> [Information given]
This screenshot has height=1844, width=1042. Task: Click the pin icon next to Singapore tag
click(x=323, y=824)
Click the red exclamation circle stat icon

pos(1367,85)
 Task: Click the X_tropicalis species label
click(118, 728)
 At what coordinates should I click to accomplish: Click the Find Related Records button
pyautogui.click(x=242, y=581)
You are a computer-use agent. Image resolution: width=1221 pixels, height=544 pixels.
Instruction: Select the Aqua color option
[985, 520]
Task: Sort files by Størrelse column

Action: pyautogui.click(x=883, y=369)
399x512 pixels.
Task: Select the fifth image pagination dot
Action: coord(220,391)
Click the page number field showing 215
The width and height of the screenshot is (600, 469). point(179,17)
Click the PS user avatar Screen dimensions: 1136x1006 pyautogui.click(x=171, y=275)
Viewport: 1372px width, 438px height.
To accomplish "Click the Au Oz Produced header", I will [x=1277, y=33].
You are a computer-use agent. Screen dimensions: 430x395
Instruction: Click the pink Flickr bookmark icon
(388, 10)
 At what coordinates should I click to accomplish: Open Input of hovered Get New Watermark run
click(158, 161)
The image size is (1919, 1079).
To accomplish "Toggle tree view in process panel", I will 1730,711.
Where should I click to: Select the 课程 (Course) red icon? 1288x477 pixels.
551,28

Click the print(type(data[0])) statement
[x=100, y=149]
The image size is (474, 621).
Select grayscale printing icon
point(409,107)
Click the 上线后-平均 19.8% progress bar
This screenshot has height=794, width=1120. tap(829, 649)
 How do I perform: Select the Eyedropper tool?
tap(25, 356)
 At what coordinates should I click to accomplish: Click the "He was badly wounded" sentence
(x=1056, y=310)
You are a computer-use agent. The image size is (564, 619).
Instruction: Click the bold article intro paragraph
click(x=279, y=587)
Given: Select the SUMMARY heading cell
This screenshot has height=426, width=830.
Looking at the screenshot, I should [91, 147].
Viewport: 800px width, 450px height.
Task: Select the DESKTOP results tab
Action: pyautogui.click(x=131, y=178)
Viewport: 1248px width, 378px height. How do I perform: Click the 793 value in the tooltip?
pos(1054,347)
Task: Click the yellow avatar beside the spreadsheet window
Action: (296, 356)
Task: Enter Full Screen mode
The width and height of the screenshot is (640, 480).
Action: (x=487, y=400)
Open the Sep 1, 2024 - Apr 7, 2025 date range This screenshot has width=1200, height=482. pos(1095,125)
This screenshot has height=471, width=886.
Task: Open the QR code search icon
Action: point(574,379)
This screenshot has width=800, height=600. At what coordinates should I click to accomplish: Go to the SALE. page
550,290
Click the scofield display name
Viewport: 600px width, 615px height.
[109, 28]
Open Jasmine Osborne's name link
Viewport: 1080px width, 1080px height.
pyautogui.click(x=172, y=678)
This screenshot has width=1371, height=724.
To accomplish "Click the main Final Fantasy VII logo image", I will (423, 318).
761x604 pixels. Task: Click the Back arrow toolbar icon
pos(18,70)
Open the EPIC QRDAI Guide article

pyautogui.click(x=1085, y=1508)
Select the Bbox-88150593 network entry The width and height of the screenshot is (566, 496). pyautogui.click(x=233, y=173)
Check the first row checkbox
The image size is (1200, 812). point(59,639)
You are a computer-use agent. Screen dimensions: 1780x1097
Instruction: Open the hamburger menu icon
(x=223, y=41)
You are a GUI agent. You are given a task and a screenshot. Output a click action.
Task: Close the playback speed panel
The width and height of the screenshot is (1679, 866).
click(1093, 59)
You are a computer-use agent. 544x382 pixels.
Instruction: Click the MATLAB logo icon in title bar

> [Your objective] Show each line from the listing above that includes the word "logo".

> [Response to this exercise]
To accomplish "Click the main Final Fantasy VII logo image", I will (423, 318).
Instruction: Click the MATLAB logo icon in title bar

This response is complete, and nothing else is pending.